Imaging examples of patients with sepsis who received diagnostic CT. Patient 1 was a 62-year-old female with infiltrates confined to the upper lobes of both lungs consistent with a diagnosis of pneumonia (a axial 5-mm reconstruction with lung kernel, d coronal plane); this patient died during hospitalization. Patient 2 was a 61-year-old female with a fluid-collection in contact both with the colon sigmoideum and the left adnexa; the imaging differentials included both an abscess due to perforated diverticulitis and a tubo-ovarian abscess (b axial 5 mm with soft tissue kernel, e coronal 5 mm), with the latter being confirmed by surgery. Patient 3 was a 69-year-old male with peripheral perfusion deficits and perirenal fluid (arrows) in a kidney transplant (c axial 5 mm with soft tissue kernel, f coronal 5 mm)
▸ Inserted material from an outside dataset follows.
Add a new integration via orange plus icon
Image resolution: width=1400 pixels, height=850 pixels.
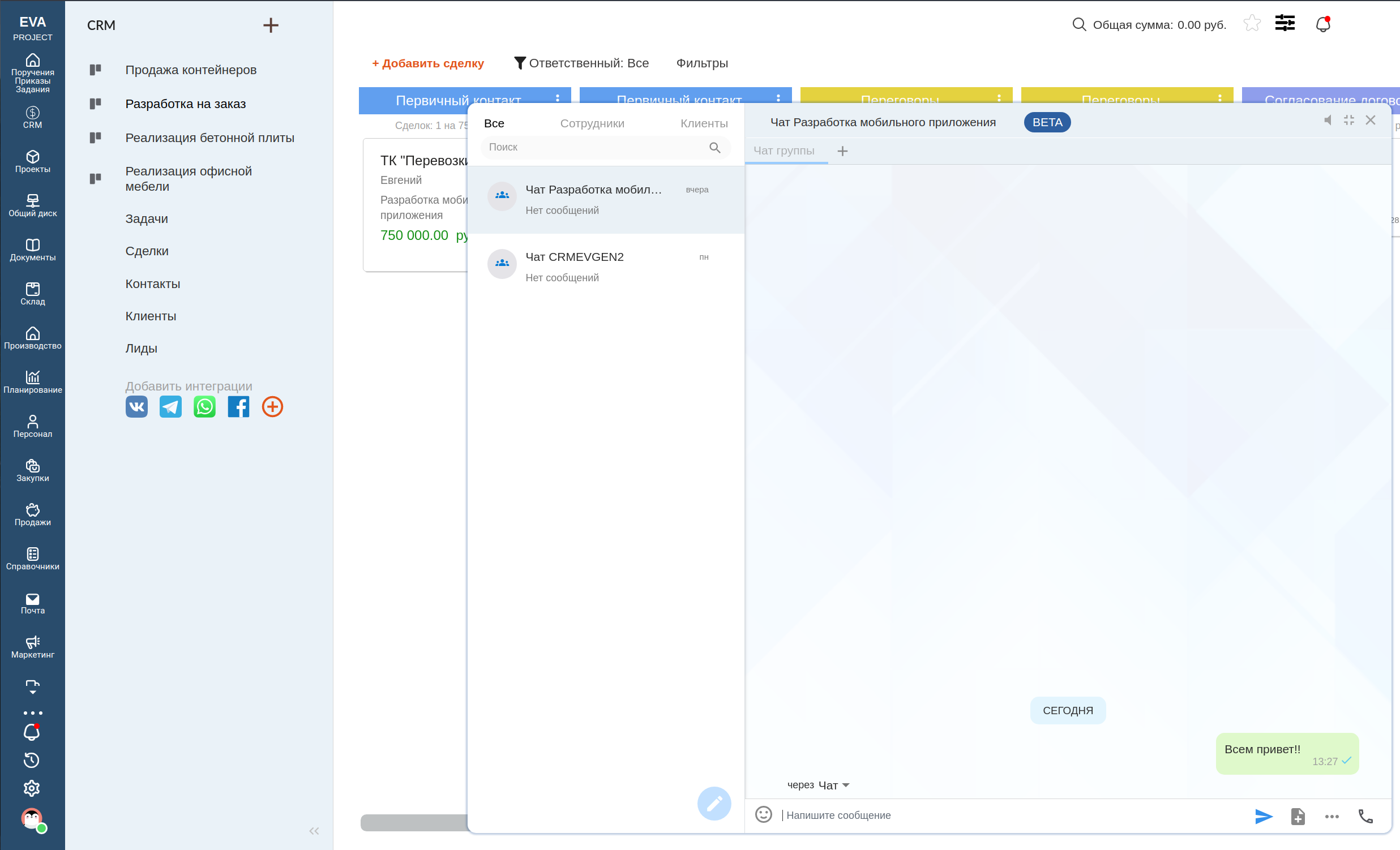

To our knowledge, there are no studies comparing the diagnostic yield of microbiology and CT in ICU patients with sepsis. We previously analyzed CT findings compared with microbiology in patients with suspected sepsis in the emergency department [15]. The results of the current study suggest that CT and microbiological testing may have complementary roles as patients with a focus-negative CT may have a positive culture and vice versa [17].
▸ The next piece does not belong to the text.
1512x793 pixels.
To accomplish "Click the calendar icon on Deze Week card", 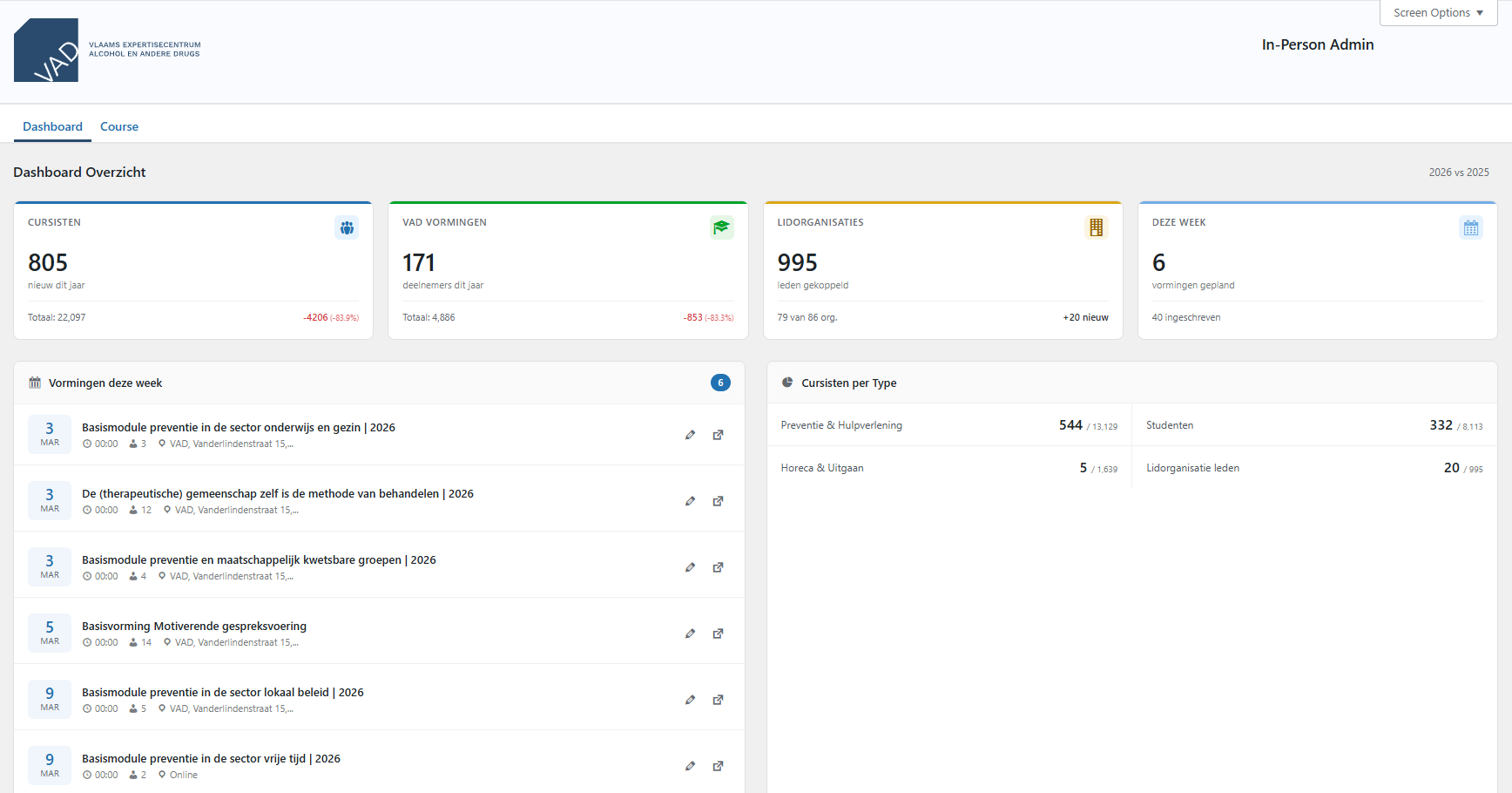I will click(1471, 227).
To our knowledge, patient outcomes in relation to CT findings have not been reported in the literature before.

The retrospective design of this study does not allow interpretation of associations as causal links between the factors analyzed. This study was designed to generate hypotheses from the explorative analysis. The number of chest foci was high in our analysis, though a complete analysis of risk factors for pneumonia was not performed. Ventilation as one factor known to predispose patients to nosocomial pneumonia was not assessed. This study aimed at accounting for the heterogeneity of sepsis, and a more detailed analysis of specific foci was beyond the scope of this manuscript. The analysis of mortality is probably biased by therapeutic interventions aiming the focus detected by CT. Due to the heterogeneity of the data, it was not possible to account for this factor appropriately; a prospective study design might prove advantageous. Based on the results from this study and previous analyses, our data point to a predictive role of quantifying reader’s diagnostic confidence and thereby supporting structured reporting in imaging report. Even if it may be helpful for clinicians to consider while establishing a differential diagnosis, these data currently only represent single center data.

In conclusion, CT was more sensitive in focus detection than microbiological analysis, but the two diagnostic methods provide complementary information. Both clinical and laboratory parameters were not predictive of CT findings. In many patients of this cohort, treatment decisions were based on CT findings. CT findings seem to be insufficient predictors of patient outcomes.